#### Description of the task
Output the material from the line with "1372x877 pixels." to the line with "Image resolution: width=1089", both included, as a Markdown table with the columns Row and Line. Number each line in Row, skip blank lines, and leave the pictures out.

-- start of Data section --

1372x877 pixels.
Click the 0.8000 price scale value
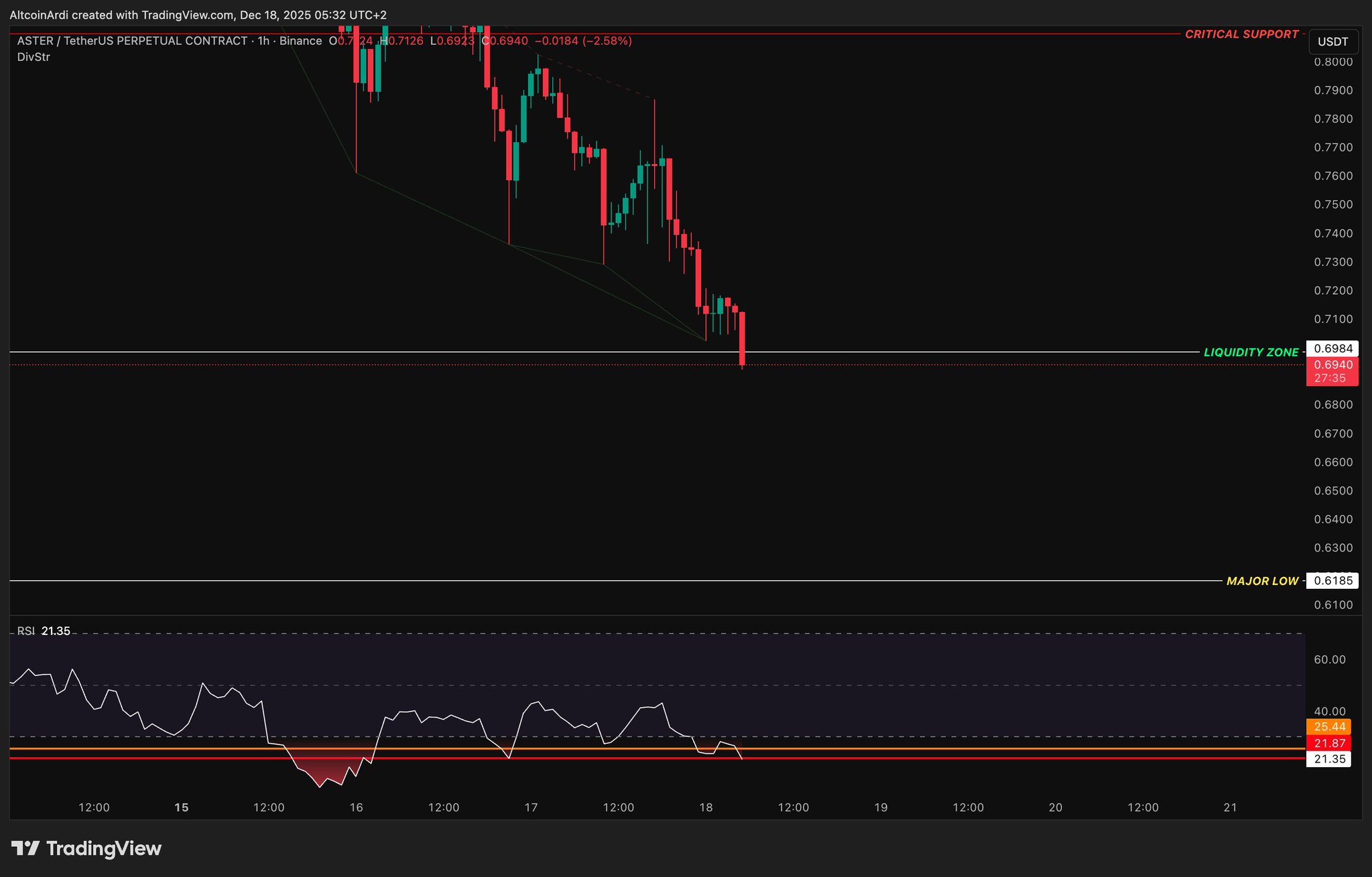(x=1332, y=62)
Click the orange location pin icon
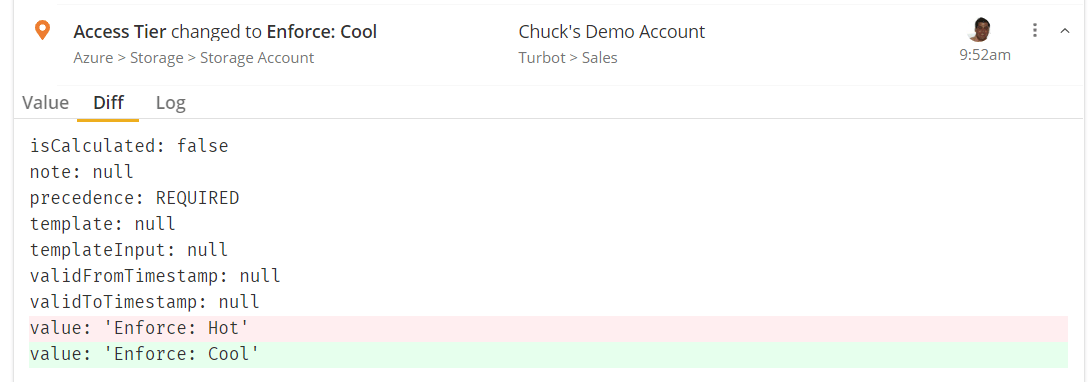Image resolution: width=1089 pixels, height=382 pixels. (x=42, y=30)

-- end of Data section --
-- start of Data section --

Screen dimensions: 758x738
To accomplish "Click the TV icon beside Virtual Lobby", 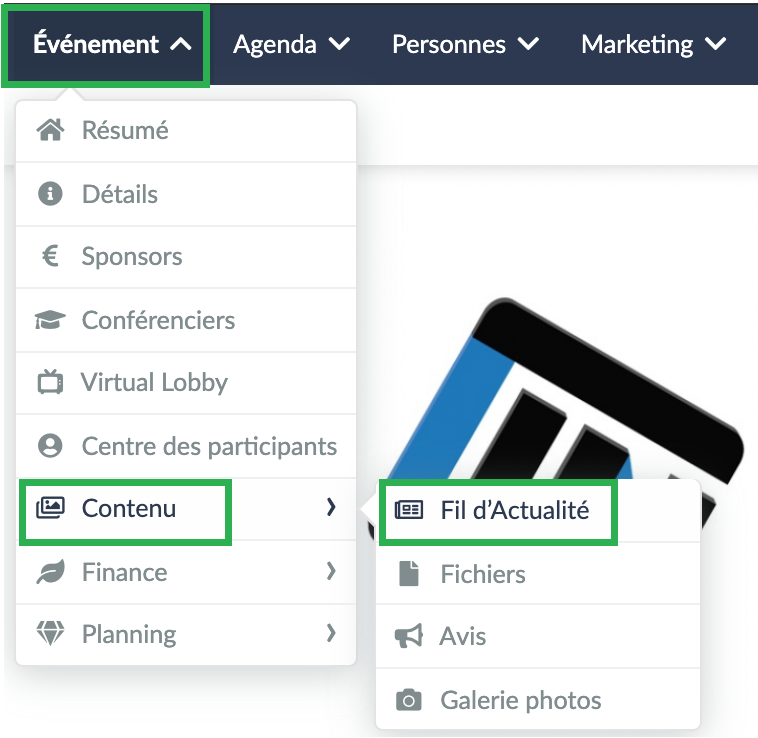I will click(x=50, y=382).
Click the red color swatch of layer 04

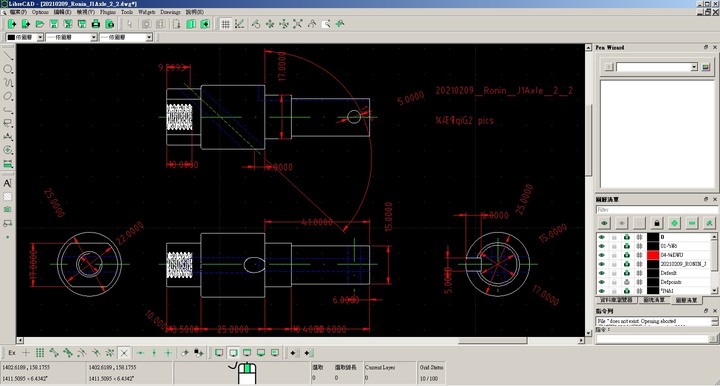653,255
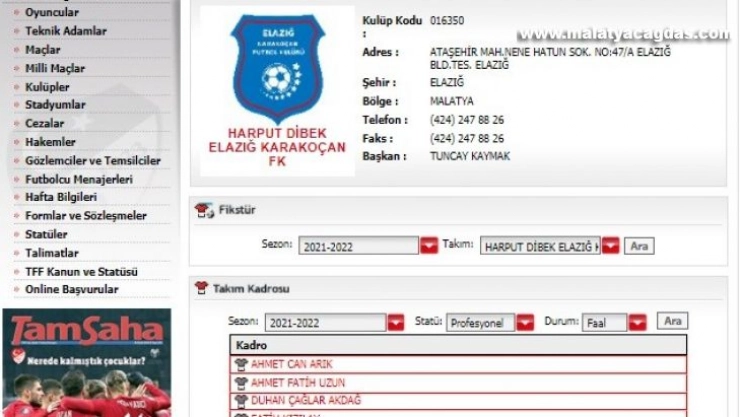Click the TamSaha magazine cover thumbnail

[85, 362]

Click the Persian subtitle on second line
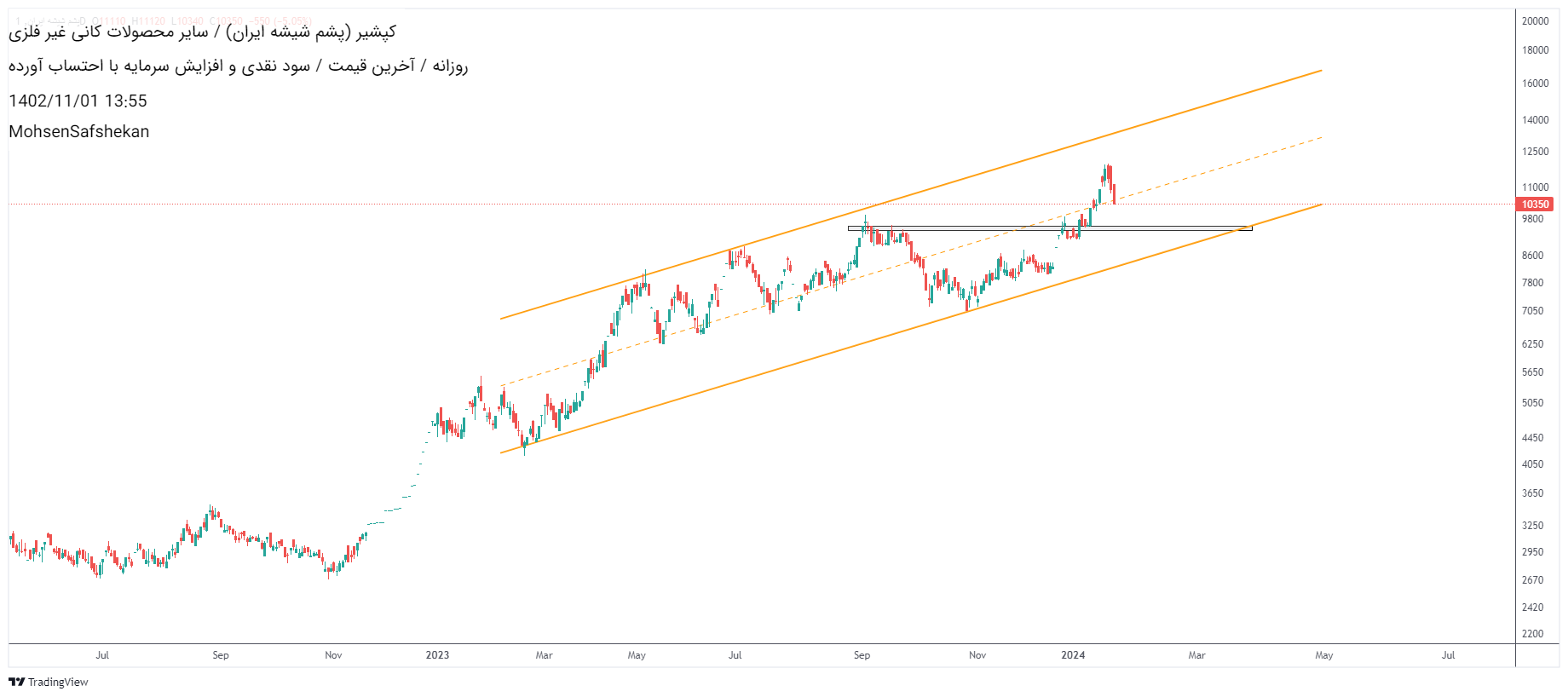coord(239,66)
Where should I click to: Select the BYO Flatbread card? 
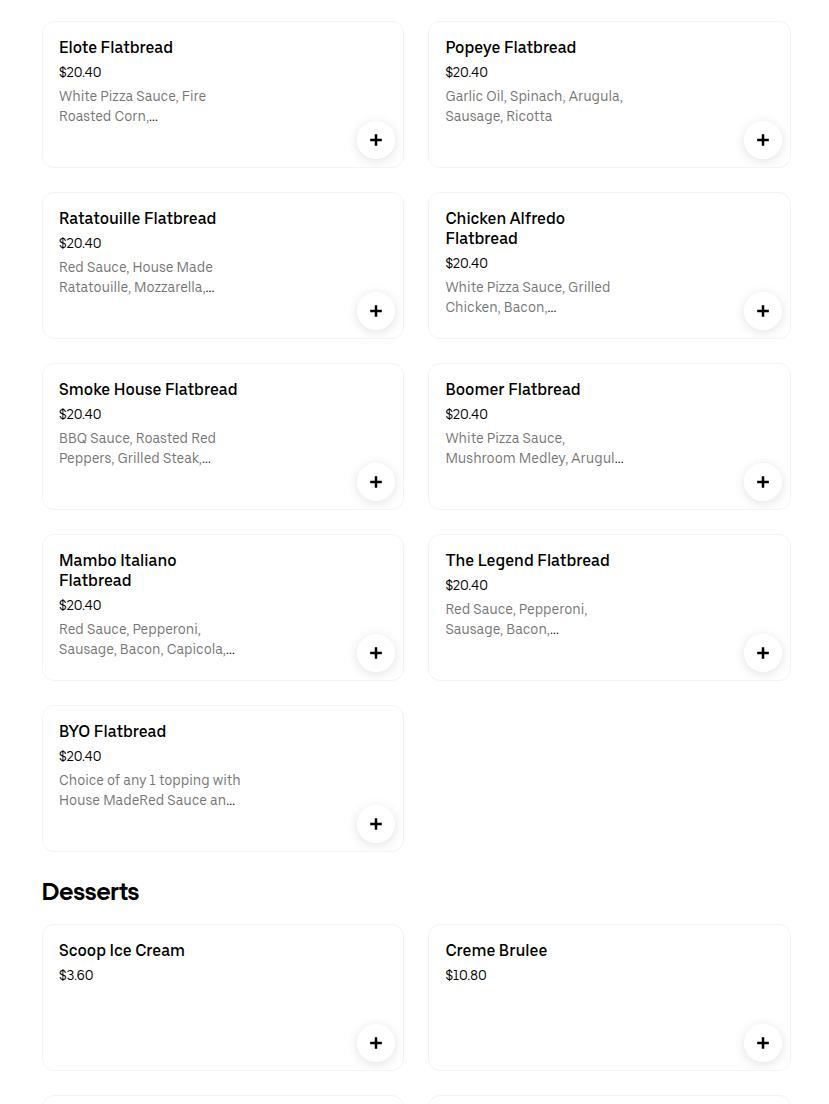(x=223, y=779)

-- end of Data section --
-- start of Data section --

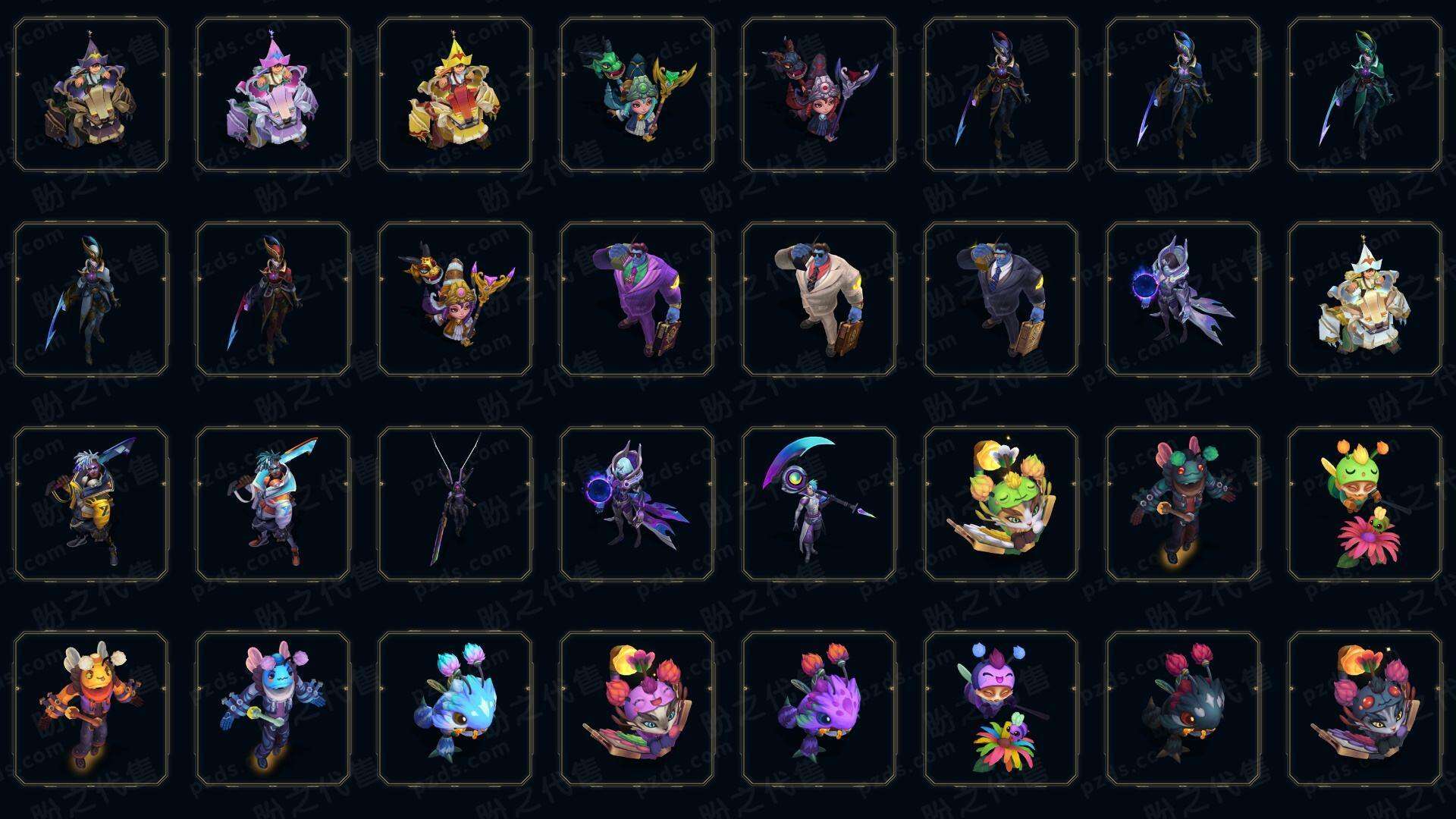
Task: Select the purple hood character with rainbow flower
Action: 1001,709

-- end of Data section --

#### Completed task
| Row | Line |
|---|---|
| 1 | 1372x877 pixels. |
| 2 | Click the 0.8000 price scale value |
| 3 | (x=1332, y=62) |
| 4 | Click the orange location pin icon |
| 5 | Image resolution: width=1089 pixels, height=382 pixels. (x=42, y=30) |